OVFoodSeg: Elevating Open-Vocabulary Food Image Segmentation via Image-Informed Textual Representation
Xiongwei Wu, Sicheng Yu, Ee-Peng Lim, Chong-Wah Ngo
TL;DR
OVFoodSeg tackles open-vocabulary food image segmentation by enriching static CLIP text embeddings with image-specific cues through the FoodLearner and the Image-Informed Text Encoder. It introduces a two-stage training regime: Stage I pre-trains FoodLearner on food image–text pairs with ITC, ITM, and LM losses to align visual with textual food representations, and Stage II fine-tunes segmentation using image-informed text embeddings within a SAN-based framework trained with CE and Dice losses. On FoodSeg103 and FoodSeg195, OVFoodSeg achieves state-of-the-art performance, notably $mIoU$ gains of $4.9\%$ on novel classes in FoodSeg103 and $3.5\%$ on FoodSeg195, with ablations highlighting the importance of Stage I losses and the LM objective. This approach reduces annotation burdens and improves generalization to unseen ingredients, offering a practical boost for open-vocabulary food analysis in real-world applications.
Abstract
In the realm of food computing, segmenting ingredients from images poses substantial challenges due to the large intra-class variance among the same ingredients, the emergence of new ingredients, and the high annotation costs associated with large food segmentation datasets. Existing approaches primarily utilize a closed-vocabulary and static text embeddings setting.

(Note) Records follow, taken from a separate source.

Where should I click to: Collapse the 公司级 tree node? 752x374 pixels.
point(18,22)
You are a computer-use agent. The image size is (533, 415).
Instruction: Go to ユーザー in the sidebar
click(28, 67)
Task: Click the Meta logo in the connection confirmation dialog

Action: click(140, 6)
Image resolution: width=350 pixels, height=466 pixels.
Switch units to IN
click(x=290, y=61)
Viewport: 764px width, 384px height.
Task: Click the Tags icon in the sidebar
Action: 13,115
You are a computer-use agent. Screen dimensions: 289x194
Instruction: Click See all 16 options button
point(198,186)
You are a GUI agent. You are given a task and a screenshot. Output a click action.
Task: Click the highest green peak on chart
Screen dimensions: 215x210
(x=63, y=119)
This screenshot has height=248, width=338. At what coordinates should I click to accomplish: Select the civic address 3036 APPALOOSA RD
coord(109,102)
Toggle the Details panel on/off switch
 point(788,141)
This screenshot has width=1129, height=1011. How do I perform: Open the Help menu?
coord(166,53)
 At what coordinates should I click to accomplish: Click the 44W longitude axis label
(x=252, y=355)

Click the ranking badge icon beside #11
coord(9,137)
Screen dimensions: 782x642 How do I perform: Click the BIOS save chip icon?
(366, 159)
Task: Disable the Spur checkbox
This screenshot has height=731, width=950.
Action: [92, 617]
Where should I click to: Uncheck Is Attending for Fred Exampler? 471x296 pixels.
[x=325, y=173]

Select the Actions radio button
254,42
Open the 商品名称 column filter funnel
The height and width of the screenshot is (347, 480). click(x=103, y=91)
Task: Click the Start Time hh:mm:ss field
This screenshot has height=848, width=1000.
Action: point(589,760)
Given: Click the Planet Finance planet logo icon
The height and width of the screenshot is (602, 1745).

These methods often fall short in effectively handling the ingredients, particularly new and diverse ones. In response to these limitations, we introduce OVFoodSeg, a framework that adopts an open-vocabulary setting and enhances text embeddings with visual context. By integrating vision-language models (VLMs), our approach enriches text embedding with image-specific information through two innovative modules, eg, an image-to-text learner FoodLearner and an Image-Informed Text Encoder. The training process of OVFoodSeg is divided into two stages: the pre-training of FoodLearner and the subsequent learning phase for segmentation. The pre-training phase equips FoodLearner with the capability to align visual information with corresponding textual representations that are specifically related to food, while the second phase adapts both the FoodLearner and the Image-Informed Text Encoder for the segmentation task. By addressing the deficiencies of previous models, OVFoodSeg demonstrates a significant improvement, achieving an 4.9\% increase in mean Intersection over Union (mIoU) on the FoodSeg103 dataset, setting a new milestone for food image segmentation.